──────── Dataset rows
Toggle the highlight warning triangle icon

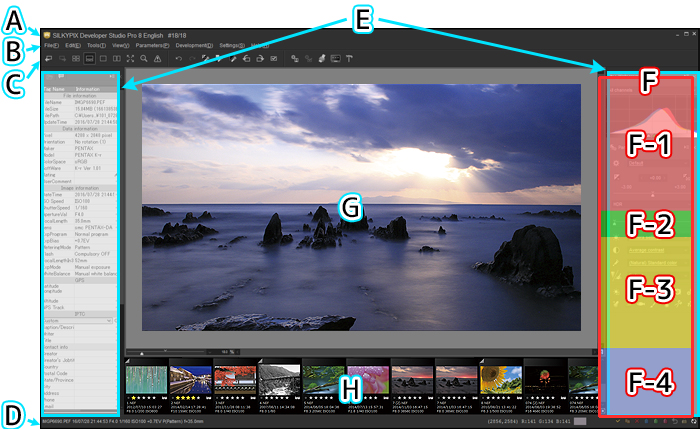point(159,60)
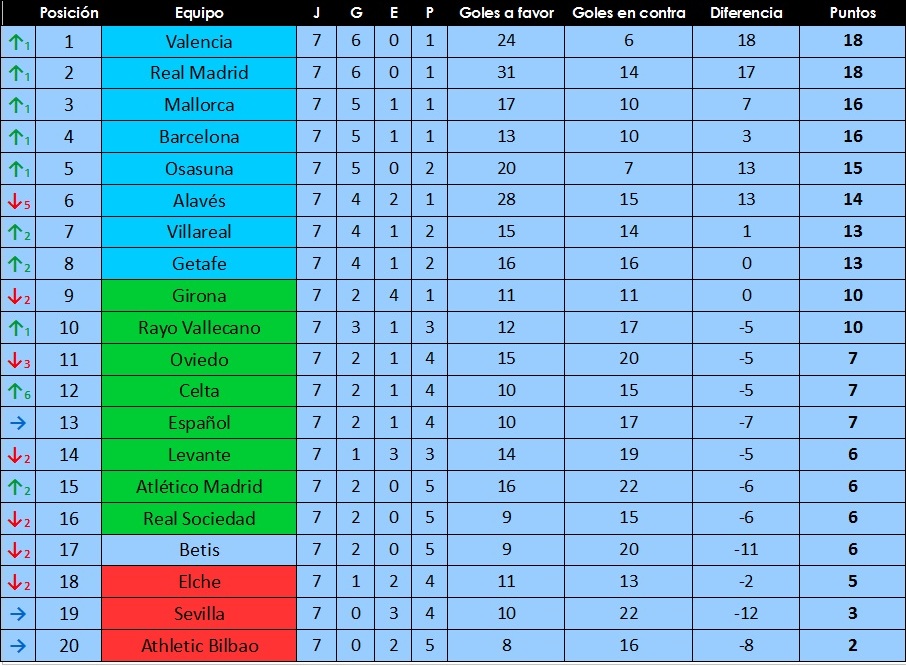The height and width of the screenshot is (666, 906).
Task: Click the red down arrow beside Oviedo
Action: tap(17, 360)
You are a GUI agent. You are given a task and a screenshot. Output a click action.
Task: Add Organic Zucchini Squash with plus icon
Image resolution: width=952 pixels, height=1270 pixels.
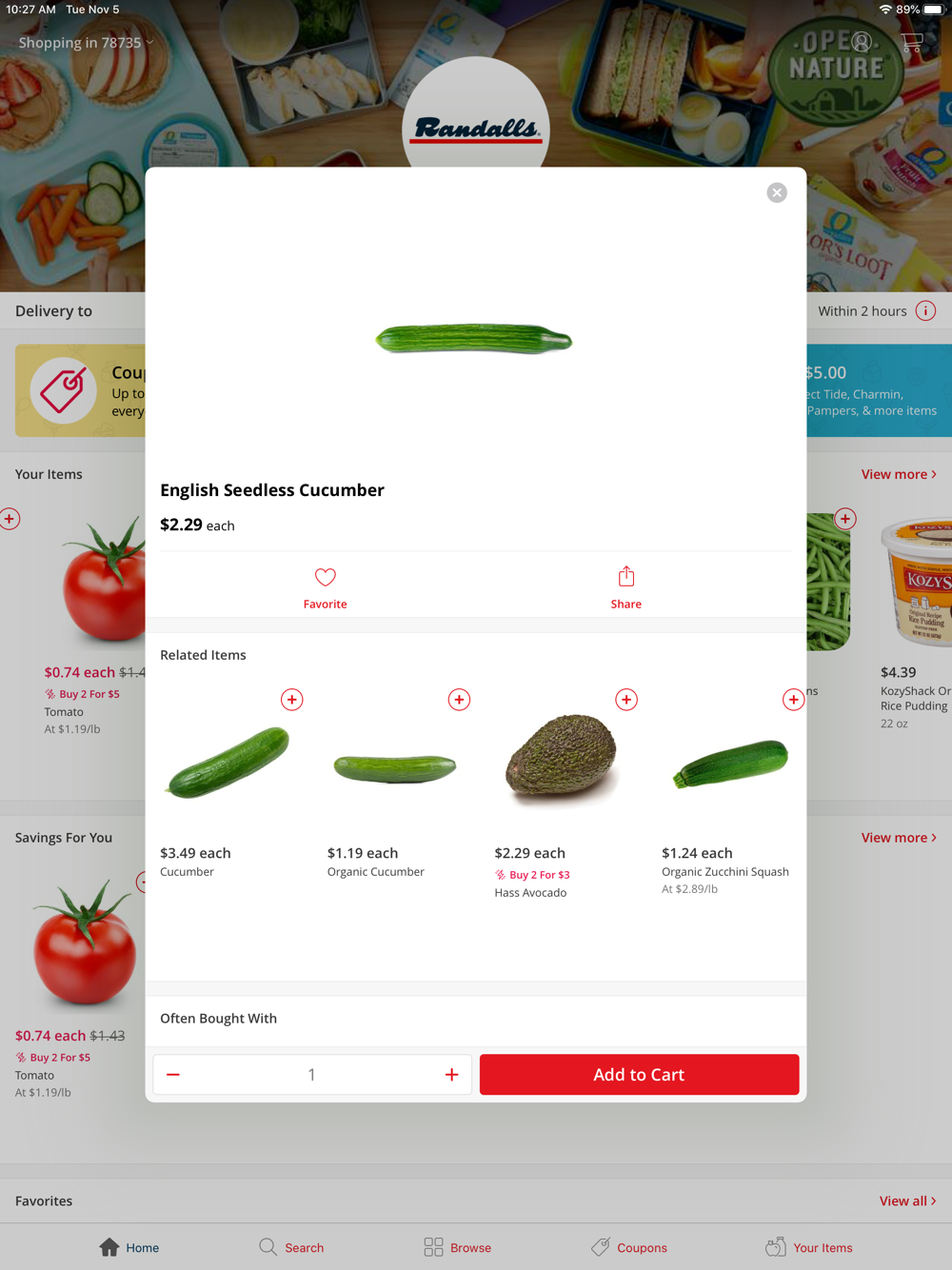[x=793, y=700]
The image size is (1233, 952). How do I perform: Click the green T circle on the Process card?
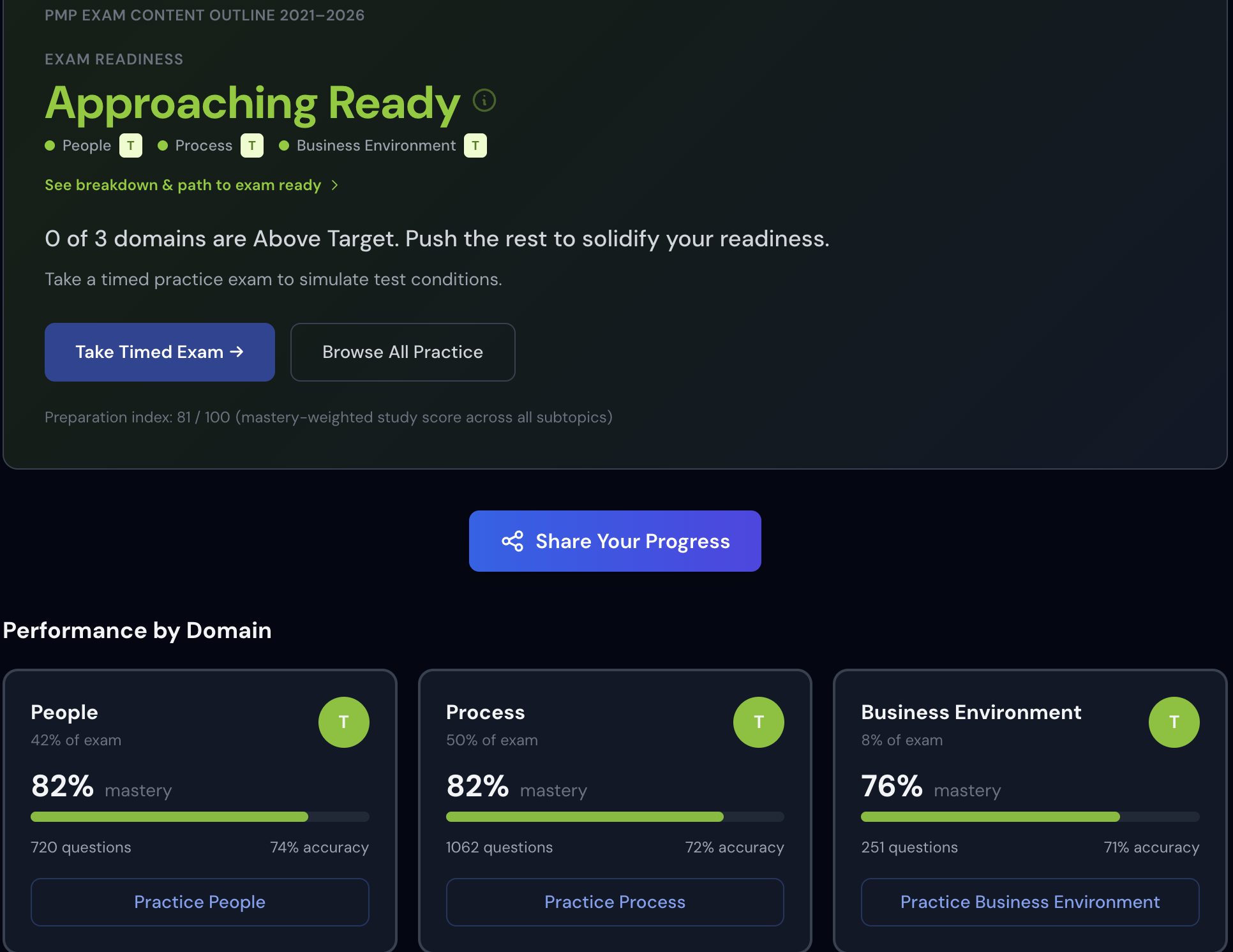(758, 722)
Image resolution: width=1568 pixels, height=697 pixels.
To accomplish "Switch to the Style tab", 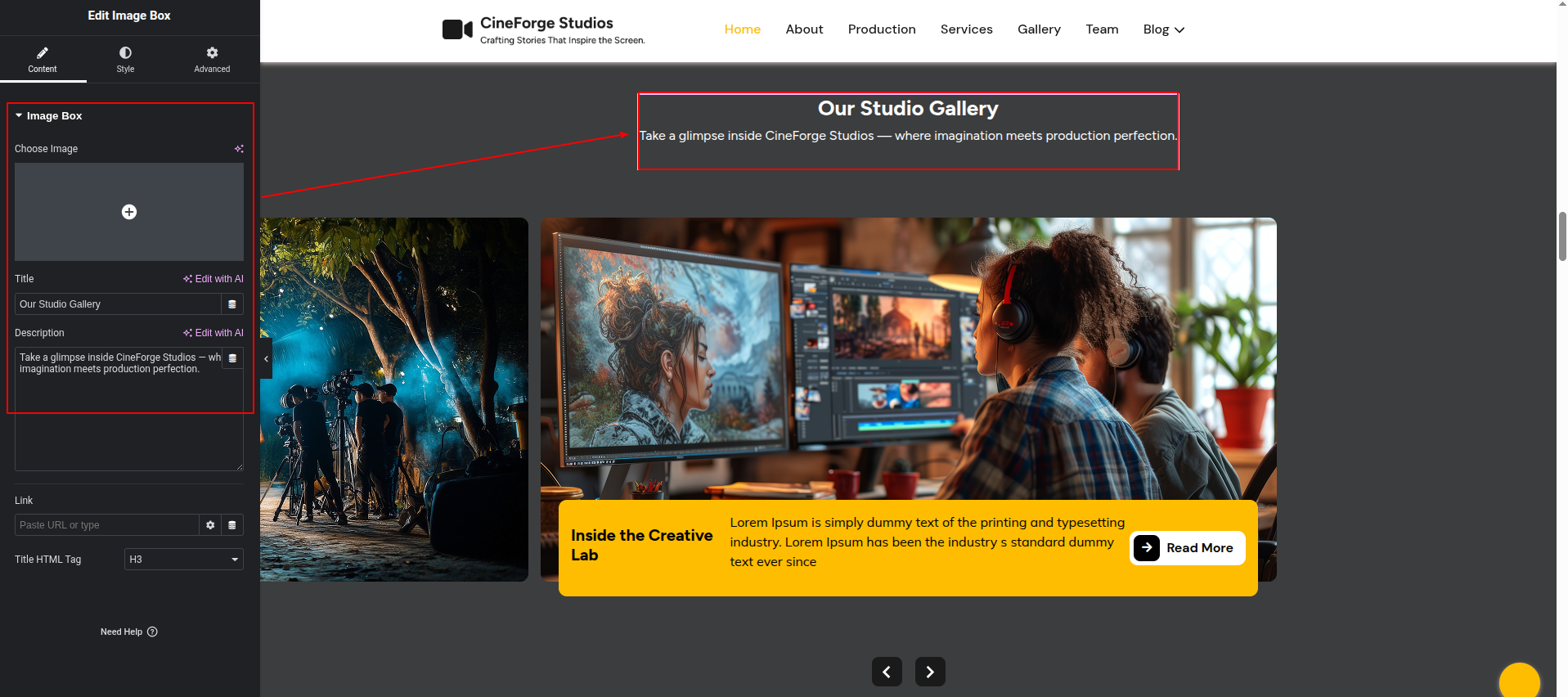I will point(125,59).
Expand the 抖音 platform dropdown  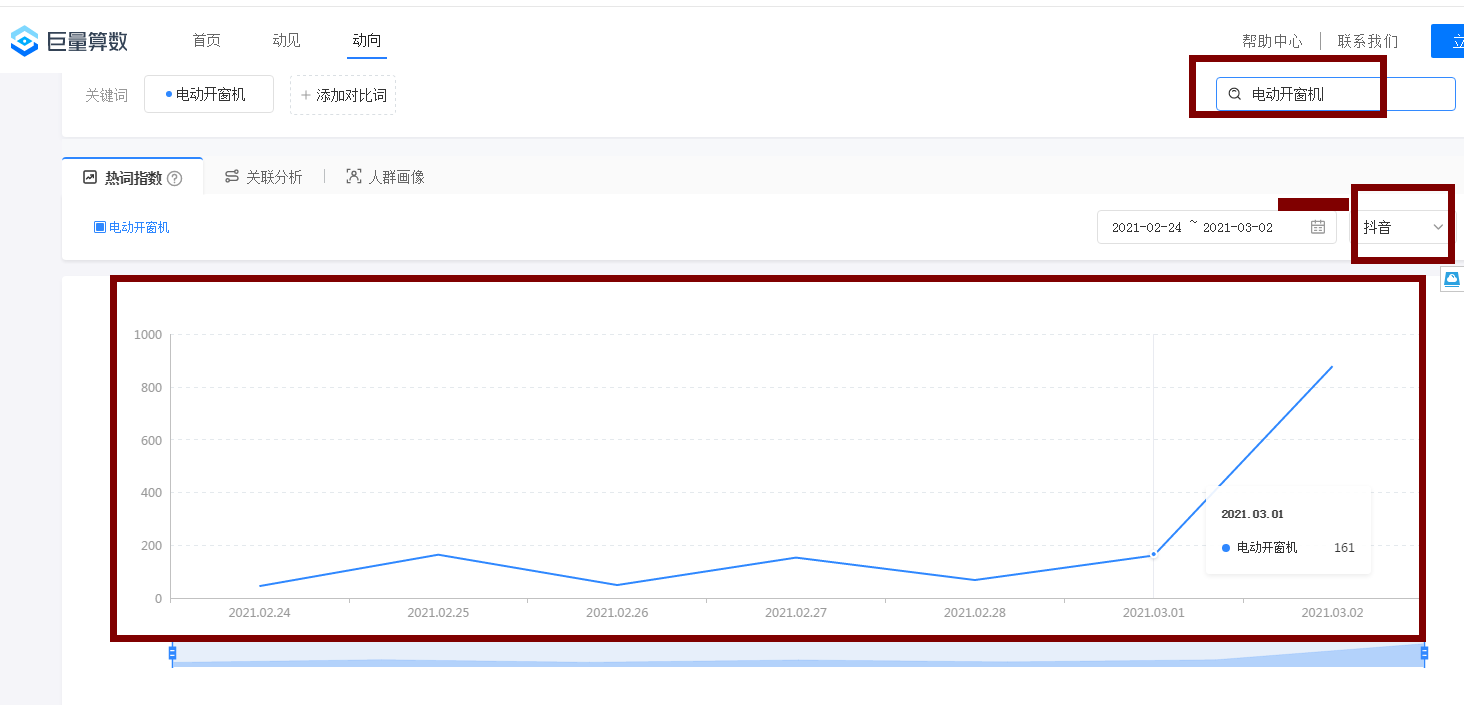(x=1400, y=227)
────────────────
▸ **Written exercise**
Pick out each line in the entries above that contains the word "icon", and copy those lines.

▸ **Task output**
Toggle the highlight warning triangle icon
Task: Add Organic Zucchini Squash with plus icon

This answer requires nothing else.